Alain Hounyo, chef service de l’information et de la communication de l’INFRE au sujet du chômage au Bénin : « Notre école est une école qui ne forme pas à l’emploi directement »
Publié le vendredi 30 aout 2013 | L`événement Précis
Alain Hounyo : C’est une situation déplorable. Je dis déplorable parce que les jeunes ont mis des années pour être formés avec tout ce que cela comporte comme difficultés et ils arrivent à obtenir les diplômes et qu’ils ne puissent pas exercer la formation pour laquelle ils se sont donné corps et âme. C’est vraiment déplorable ! Et c’est encore plus déplorable pour nous, les parents, qui avons soutenu les études de nos enfants depuis la base jusqu’au sommet. C’est une situation calamiteuse parce que cela fait que ces enfants nous reviennent à la maison après les études et nous continuons de soutenir leur vivre social sinon d’accompagner leurs besoins. (…) Nous sommes dérangés ; nous sommes embêtés. Ceci parce que les enfants ont l’âge de prendre une femme, l’âge de s’engager dans le développement de la nation. Mais, ils n’ont pas les moyens. Cela nous interpelle tous.

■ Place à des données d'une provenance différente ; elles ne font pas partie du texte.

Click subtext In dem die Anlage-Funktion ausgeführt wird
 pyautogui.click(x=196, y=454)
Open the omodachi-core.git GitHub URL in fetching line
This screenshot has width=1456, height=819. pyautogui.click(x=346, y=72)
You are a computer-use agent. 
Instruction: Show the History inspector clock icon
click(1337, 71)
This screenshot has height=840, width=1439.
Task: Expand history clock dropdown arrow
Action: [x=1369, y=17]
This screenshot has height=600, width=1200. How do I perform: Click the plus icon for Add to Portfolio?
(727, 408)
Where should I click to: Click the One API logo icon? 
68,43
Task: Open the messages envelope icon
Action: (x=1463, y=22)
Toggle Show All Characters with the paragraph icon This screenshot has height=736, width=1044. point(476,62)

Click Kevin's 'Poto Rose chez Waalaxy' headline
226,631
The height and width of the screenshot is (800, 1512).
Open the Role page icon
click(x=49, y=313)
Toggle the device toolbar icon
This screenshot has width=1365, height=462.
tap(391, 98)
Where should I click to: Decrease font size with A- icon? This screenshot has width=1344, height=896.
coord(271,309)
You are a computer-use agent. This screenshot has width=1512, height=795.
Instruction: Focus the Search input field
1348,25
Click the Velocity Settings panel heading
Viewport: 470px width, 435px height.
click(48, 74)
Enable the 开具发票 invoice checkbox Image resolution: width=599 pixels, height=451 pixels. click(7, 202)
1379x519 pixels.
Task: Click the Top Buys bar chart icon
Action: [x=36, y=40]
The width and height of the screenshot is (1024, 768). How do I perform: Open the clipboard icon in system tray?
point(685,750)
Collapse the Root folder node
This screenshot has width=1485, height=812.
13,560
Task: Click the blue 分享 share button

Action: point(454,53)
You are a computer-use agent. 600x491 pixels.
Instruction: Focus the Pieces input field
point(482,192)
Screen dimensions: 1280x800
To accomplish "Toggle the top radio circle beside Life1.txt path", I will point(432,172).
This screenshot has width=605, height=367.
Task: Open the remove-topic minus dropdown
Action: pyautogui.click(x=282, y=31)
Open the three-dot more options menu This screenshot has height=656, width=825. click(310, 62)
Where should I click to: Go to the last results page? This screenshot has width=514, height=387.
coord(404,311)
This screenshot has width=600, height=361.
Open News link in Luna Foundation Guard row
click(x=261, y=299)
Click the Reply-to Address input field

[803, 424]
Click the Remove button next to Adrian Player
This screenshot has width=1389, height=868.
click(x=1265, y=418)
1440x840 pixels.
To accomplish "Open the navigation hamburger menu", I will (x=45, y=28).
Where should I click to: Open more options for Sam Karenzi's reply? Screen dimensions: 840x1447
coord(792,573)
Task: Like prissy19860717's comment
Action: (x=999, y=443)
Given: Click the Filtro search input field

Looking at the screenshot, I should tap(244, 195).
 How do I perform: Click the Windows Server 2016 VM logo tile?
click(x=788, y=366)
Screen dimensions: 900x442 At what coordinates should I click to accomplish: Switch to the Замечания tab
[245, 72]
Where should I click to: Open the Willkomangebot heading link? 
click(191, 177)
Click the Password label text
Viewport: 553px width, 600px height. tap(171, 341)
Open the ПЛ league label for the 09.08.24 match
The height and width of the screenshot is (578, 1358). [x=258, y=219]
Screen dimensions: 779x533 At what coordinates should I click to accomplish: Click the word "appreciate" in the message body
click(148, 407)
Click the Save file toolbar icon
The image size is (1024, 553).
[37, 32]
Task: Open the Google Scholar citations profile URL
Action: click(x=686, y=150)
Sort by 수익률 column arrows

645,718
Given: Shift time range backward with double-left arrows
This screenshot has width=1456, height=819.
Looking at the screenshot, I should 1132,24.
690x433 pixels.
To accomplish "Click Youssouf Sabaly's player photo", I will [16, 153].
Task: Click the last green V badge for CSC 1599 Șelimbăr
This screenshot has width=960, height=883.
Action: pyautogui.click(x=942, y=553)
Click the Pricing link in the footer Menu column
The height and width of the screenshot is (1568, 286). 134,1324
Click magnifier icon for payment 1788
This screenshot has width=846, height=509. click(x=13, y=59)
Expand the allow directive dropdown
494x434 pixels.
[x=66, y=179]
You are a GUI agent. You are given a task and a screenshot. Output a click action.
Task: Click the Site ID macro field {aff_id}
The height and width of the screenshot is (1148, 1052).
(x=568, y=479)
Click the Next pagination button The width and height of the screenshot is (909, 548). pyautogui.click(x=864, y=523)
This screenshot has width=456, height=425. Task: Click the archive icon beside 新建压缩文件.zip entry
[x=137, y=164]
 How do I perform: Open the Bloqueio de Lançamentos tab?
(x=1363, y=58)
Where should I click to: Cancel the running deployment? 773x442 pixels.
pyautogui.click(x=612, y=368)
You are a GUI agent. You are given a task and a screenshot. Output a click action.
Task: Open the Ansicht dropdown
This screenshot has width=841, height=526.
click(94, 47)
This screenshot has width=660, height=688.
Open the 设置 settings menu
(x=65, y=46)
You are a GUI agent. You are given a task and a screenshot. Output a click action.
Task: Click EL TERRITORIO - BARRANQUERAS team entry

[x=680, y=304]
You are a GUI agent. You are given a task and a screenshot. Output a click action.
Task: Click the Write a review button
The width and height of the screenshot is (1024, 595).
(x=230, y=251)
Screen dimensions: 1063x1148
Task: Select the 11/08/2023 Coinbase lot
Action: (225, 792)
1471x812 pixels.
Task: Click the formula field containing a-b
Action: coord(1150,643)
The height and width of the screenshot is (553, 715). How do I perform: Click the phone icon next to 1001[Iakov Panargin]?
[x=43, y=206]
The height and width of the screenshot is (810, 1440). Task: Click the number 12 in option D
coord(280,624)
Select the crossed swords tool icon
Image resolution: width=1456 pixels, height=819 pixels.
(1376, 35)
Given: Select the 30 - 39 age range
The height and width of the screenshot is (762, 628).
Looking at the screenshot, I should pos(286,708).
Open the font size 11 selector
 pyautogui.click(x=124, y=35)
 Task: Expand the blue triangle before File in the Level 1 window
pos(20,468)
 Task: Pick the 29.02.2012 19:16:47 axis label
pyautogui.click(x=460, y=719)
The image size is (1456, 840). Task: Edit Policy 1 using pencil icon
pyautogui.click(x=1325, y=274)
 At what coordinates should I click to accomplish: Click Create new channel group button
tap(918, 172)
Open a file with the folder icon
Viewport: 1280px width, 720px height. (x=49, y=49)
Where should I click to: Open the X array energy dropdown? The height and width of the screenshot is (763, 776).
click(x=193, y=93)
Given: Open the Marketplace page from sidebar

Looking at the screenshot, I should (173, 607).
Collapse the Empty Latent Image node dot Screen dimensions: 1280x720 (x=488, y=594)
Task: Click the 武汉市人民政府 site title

Qu’est-ce qui pourrait être, selon vous, à la base de ce fort taux de chômage dans le pays ?
Je crois que pour aborder cette question, il faut considérer un certain nombre de paramètres, notamment, les paramètres politiques et économiques. Dans la gestion de la cité, nous n’arrivons pas à avoir une vision claire de la société que nous gérons. Cette vision devait nous amener à comprendre que le fer de lance du développement d’une société est la jeunesse. Nous devons toujours leur préparer la place ; parce que nous, nous passons. C’est encore bien de comprendre que nous, nous devons partir. Mais tel que les choses se cuisinent, aujourd’hui, on veut nous accorder une prolongation de vie professionnelle. L’argument est trouvé car les gens estiment que nous n’avons pas suffisamment cotisé pour aller à la retraite, c’est-à-dire que la caisse du fonds des retraités est vide.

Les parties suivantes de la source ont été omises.